Problem to work on :: Give again only the lines from the line that holds "Click the 208° angle input box" to the end of the data, inclusive, omitting all pictures.

[Data for this task Boundary: Start]

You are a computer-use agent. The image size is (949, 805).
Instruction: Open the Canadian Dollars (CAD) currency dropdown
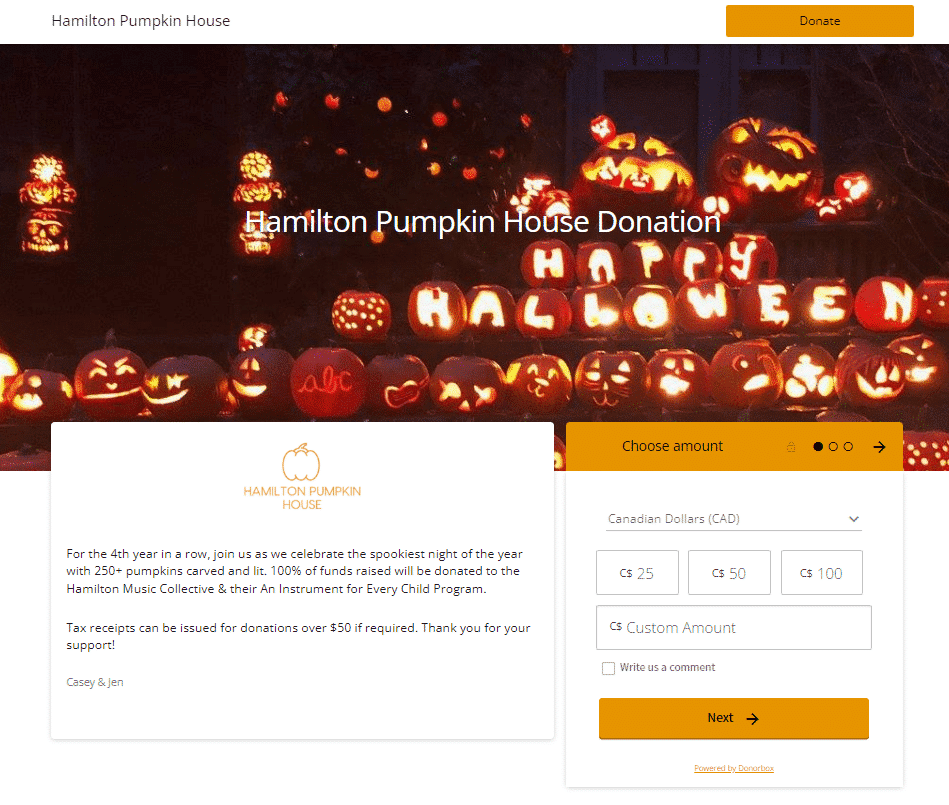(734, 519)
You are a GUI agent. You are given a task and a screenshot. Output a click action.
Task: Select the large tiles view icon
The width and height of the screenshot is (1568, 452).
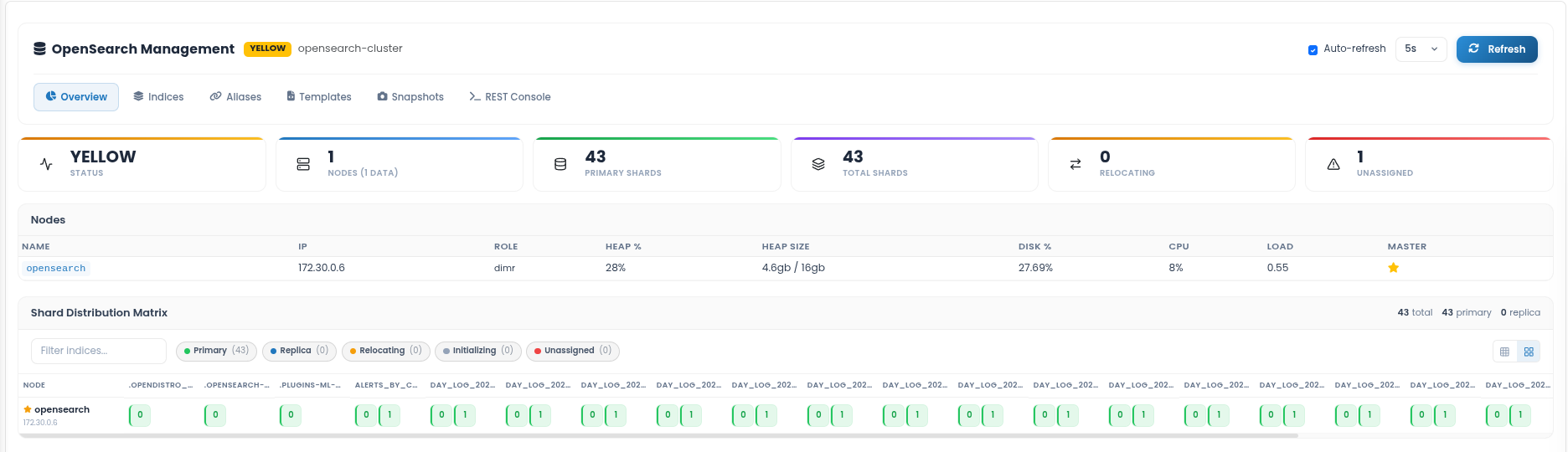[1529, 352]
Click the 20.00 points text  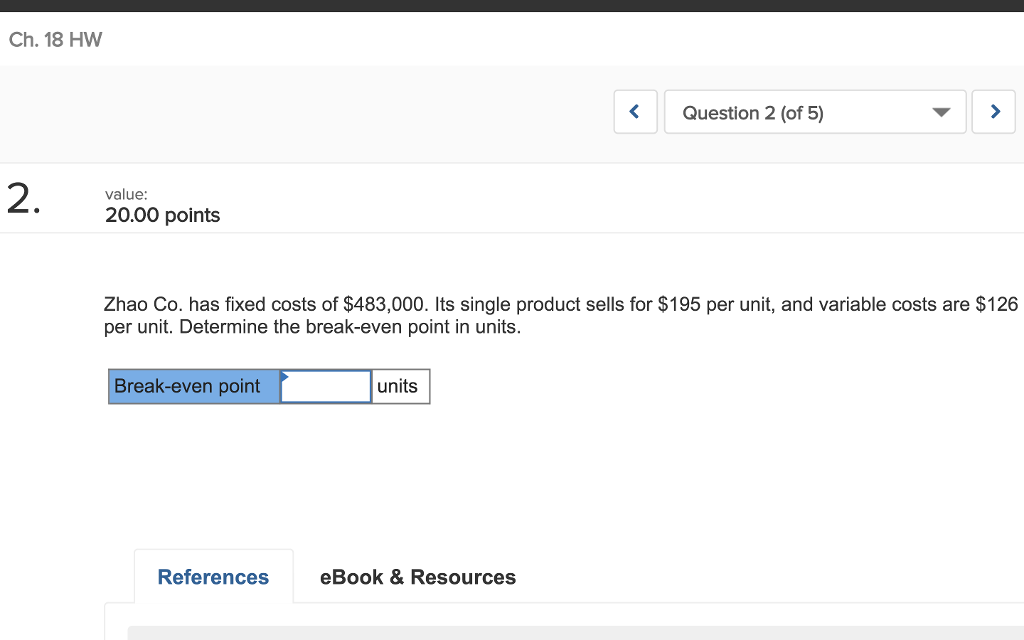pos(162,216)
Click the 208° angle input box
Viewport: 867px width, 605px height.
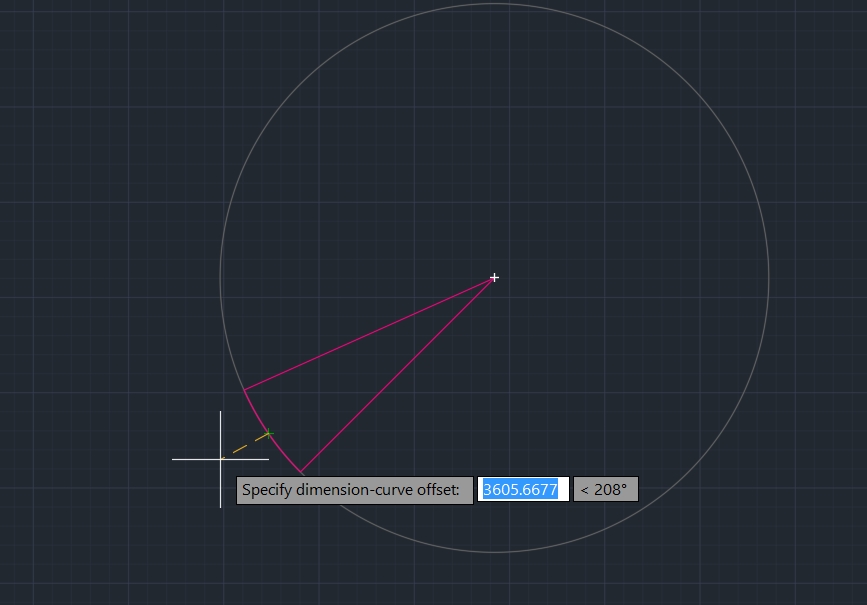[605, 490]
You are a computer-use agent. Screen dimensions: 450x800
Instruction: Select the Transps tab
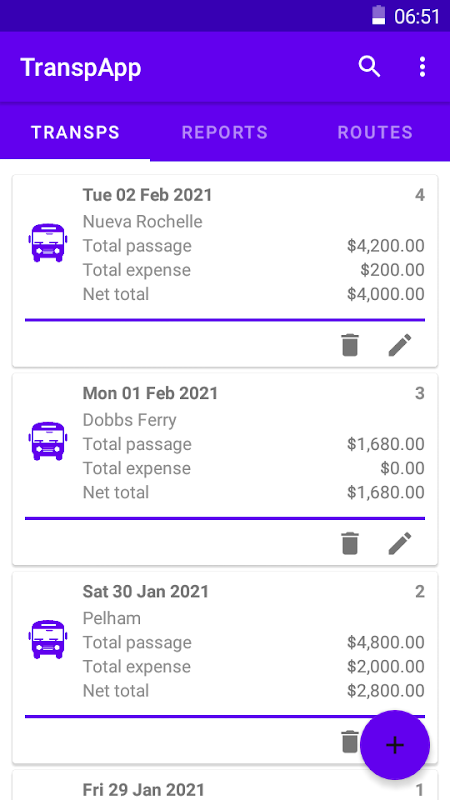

[Data for this task Boundary: End]

Your response ::
Click the 208° angle input box
Viewport: 867px width, 605px height.
[605, 490]
You are a computer-use agent. Screen dimensions: 450x800
Instruction: Select the Transps tab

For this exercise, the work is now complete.